[Source data — start]
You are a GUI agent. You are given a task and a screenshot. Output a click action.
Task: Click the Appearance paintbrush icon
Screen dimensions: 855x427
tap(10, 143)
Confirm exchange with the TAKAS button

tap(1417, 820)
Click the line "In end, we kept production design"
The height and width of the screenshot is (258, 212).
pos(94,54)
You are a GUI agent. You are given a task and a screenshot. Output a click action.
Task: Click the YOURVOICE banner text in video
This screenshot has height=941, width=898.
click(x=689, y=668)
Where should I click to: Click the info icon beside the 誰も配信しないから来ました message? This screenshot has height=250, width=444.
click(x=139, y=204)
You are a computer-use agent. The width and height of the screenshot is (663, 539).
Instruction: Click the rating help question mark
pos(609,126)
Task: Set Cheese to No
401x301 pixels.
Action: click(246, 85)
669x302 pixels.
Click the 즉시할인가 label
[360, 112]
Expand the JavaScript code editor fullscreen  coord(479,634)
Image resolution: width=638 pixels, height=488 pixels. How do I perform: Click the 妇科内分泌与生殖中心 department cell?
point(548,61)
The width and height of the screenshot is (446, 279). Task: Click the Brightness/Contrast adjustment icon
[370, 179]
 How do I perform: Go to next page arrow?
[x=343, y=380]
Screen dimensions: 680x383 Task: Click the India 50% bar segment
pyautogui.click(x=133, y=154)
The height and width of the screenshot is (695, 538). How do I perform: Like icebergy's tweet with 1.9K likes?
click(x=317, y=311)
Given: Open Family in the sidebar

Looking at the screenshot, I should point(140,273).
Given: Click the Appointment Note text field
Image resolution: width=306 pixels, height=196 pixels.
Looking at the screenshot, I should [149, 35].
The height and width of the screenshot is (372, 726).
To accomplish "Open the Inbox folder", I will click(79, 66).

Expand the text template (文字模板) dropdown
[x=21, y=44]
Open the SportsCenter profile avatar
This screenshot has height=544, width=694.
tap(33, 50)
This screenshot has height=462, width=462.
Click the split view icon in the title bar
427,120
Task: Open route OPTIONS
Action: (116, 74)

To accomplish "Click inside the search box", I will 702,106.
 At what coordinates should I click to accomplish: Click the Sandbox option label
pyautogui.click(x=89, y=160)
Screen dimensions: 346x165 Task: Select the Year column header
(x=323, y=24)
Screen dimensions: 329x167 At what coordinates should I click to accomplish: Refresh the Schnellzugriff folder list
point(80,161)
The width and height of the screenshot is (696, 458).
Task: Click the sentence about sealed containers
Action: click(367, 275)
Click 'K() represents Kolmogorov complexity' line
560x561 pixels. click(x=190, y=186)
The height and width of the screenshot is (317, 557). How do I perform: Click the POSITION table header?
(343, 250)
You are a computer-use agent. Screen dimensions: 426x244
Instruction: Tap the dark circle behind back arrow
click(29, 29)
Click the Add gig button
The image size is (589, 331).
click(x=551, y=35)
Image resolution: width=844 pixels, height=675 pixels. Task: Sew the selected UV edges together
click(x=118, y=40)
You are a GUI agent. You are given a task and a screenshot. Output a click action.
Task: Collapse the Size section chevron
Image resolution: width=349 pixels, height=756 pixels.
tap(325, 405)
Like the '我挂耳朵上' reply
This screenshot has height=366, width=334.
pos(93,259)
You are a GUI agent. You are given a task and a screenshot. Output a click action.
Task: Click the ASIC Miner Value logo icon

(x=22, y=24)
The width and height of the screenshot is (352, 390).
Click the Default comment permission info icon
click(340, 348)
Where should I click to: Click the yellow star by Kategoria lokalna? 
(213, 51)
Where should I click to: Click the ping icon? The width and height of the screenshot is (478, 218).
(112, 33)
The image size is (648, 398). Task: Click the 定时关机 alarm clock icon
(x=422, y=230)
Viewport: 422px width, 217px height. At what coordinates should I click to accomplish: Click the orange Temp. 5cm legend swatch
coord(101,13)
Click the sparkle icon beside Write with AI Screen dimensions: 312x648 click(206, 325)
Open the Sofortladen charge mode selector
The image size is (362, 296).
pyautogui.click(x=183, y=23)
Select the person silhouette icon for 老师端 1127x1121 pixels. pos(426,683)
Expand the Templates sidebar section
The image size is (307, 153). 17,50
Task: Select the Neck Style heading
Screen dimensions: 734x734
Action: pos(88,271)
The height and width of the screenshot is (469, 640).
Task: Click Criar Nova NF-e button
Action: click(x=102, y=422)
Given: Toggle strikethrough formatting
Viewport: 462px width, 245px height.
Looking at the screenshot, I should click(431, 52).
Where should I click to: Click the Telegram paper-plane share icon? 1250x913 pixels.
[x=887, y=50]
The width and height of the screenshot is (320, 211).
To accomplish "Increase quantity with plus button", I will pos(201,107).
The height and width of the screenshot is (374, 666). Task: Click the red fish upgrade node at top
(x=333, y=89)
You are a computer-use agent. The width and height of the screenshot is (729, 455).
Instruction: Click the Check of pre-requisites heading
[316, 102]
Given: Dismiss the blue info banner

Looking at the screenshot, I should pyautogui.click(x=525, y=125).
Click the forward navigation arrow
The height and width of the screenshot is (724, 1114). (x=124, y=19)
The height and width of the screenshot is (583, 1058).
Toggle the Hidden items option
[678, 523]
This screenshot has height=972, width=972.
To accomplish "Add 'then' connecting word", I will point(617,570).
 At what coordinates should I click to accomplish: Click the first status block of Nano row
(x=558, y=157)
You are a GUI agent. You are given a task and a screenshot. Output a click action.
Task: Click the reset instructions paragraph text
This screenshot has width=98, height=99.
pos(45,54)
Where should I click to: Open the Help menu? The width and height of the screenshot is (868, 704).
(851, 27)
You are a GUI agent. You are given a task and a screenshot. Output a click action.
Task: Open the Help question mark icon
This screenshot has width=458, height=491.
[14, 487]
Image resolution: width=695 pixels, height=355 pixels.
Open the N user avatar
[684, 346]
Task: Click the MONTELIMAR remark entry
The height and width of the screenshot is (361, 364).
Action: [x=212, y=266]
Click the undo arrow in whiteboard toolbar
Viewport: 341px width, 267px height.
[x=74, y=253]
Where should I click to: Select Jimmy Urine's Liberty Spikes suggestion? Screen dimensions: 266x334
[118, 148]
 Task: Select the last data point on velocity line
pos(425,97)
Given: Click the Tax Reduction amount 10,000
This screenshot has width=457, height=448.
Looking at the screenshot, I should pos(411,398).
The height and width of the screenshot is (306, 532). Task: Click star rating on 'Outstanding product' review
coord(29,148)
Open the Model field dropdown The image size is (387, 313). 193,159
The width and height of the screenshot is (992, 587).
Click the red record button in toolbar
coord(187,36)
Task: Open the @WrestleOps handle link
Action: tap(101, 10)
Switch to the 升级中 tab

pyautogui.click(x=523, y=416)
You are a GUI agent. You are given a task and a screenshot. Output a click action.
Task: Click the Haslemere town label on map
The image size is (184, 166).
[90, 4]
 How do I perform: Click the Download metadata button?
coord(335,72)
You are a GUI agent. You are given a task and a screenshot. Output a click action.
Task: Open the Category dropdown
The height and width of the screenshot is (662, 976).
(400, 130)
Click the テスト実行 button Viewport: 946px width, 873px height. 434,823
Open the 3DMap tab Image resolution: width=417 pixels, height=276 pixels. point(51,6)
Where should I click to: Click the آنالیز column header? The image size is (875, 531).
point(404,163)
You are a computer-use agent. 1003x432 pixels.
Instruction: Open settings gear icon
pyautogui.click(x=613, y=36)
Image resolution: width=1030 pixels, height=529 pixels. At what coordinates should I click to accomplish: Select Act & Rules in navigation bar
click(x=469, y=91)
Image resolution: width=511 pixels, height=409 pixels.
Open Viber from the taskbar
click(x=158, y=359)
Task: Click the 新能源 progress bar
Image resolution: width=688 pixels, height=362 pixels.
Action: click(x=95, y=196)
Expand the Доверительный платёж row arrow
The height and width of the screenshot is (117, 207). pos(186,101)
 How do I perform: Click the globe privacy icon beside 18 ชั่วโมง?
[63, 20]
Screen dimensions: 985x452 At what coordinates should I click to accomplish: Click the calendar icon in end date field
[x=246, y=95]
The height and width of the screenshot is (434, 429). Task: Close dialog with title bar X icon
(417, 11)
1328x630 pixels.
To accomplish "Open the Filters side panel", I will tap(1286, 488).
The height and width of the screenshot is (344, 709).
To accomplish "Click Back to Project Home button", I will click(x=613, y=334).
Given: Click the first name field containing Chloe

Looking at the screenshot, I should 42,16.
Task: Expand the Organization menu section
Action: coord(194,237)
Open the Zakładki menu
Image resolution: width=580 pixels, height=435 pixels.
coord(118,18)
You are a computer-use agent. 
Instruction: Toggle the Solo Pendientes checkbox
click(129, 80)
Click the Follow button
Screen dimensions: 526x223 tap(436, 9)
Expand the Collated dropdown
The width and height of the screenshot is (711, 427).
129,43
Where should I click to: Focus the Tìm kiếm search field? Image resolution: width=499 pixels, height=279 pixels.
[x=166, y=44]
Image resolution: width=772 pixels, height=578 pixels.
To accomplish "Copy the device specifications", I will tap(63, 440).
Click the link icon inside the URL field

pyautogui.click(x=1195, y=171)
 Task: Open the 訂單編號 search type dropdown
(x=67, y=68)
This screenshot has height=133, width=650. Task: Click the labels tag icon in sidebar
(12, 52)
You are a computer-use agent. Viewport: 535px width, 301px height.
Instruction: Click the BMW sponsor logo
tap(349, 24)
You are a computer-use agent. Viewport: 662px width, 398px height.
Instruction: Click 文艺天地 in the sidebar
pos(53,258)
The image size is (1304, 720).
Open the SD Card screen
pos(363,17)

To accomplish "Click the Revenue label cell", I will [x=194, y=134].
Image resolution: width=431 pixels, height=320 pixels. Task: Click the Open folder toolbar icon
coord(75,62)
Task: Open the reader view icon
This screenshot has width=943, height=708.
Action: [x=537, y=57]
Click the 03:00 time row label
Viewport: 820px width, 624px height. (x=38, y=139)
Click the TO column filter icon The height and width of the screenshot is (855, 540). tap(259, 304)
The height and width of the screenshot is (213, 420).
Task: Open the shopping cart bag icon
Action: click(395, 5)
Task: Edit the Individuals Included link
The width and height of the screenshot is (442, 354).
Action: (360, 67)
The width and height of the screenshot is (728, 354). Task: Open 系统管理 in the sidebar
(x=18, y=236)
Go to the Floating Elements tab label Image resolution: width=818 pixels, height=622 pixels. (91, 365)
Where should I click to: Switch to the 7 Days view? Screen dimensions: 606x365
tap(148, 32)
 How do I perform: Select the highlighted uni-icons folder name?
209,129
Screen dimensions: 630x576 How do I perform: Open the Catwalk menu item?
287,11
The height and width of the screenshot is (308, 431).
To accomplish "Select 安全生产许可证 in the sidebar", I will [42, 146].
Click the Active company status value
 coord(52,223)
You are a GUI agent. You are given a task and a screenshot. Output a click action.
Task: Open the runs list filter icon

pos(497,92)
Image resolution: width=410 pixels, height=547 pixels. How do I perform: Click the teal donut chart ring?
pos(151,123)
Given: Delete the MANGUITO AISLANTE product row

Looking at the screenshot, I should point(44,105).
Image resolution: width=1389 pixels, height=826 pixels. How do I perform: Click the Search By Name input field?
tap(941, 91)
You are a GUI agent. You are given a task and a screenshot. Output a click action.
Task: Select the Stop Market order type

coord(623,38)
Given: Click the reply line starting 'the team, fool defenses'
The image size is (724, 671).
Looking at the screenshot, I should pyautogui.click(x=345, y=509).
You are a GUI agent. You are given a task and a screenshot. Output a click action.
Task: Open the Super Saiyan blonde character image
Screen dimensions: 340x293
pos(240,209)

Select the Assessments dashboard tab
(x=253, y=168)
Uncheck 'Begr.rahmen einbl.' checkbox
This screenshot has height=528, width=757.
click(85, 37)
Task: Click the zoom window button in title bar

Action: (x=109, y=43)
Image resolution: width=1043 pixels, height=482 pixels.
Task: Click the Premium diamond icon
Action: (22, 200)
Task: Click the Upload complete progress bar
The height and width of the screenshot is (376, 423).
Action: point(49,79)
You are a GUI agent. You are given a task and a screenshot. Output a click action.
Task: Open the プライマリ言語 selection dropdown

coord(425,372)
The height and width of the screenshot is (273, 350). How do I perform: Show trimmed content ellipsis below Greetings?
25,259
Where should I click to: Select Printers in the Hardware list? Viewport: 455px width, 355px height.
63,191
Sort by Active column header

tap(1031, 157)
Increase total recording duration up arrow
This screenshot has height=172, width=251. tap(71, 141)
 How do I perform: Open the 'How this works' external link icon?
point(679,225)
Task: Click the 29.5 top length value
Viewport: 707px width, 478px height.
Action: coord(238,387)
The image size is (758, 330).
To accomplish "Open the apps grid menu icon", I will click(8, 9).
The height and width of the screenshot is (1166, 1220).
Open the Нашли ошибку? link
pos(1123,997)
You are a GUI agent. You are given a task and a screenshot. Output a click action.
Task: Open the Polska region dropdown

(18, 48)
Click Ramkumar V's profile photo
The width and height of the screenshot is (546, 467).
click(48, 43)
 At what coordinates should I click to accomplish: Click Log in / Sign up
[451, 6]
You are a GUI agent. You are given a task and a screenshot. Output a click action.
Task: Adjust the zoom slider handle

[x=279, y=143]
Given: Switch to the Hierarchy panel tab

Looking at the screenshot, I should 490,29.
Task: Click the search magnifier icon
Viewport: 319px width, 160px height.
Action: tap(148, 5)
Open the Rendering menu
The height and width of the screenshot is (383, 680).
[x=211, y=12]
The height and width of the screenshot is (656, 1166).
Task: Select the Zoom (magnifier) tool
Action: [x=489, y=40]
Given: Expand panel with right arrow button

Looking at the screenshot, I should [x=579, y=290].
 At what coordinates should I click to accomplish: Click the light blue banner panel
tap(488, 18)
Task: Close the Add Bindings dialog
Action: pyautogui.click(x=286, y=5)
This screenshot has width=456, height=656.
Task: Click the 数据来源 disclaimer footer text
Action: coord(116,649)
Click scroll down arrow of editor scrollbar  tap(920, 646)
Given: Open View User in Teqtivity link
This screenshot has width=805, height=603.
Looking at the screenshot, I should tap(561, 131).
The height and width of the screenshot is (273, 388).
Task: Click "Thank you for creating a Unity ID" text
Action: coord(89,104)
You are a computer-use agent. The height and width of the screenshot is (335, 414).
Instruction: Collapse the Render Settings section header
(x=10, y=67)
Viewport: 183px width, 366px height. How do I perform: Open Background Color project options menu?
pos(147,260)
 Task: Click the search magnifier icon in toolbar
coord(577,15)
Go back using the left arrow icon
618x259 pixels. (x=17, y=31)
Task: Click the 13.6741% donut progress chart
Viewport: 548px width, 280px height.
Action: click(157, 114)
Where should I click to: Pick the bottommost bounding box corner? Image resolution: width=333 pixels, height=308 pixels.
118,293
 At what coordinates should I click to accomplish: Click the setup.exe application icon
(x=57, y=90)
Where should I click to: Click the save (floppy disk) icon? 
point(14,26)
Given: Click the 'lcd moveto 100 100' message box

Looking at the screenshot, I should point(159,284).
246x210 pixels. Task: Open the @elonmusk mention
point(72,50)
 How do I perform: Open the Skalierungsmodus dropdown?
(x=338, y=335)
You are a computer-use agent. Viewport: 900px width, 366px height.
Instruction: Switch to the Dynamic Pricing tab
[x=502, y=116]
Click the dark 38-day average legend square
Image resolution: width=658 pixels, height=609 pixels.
[Source data — finish]
__Exercise brief__: The answer must contain only the lines from the one with "Instruction: Collapse the" to the end of the entries above, each written out exactly.

__Response area__:
Instruction: Collapse the Render Settings section header
(x=10, y=67)
Viewport: 183px width, 366px height. How do I perform: Open Background Color project options menu?
pos(147,260)
 Task: Click the search magnifier icon in toolbar
coord(577,15)
Go back using the left arrow icon
618x259 pixels. (x=17, y=31)
Task: Click the 13.6741% donut progress chart
Viewport: 548px width, 280px height.
Action: click(157, 114)
Where should I click to: Pick the bottommost bounding box corner? Image resolution: width=333 pixels, height=308 pixels.
118,293
 At what coordinates should I click to accomplish: Click the setup.exe application icon
(x=57, y=90)
Where should I click to: Click the save (floppy disk) icon? 
point(14,26)
Given: Click the 'lcd moveto 100 100' message box

Looking at the screenshot, I should point(159,284).
246x210 pixels. Task: Open the @elonmusk mention
point(72,50)
 How do I perform: Open the Skalierungsmodus dropdown?
(x=338, y=335)
You are a computer-use agent. Viewport: 900px width, 366px height.
Instruction: Switch to the Dynamic Pricing tab
[x=502, y=116]
Click the dark 38-day average legend square
Image resolution: width=658 pixels, height=609 pixels.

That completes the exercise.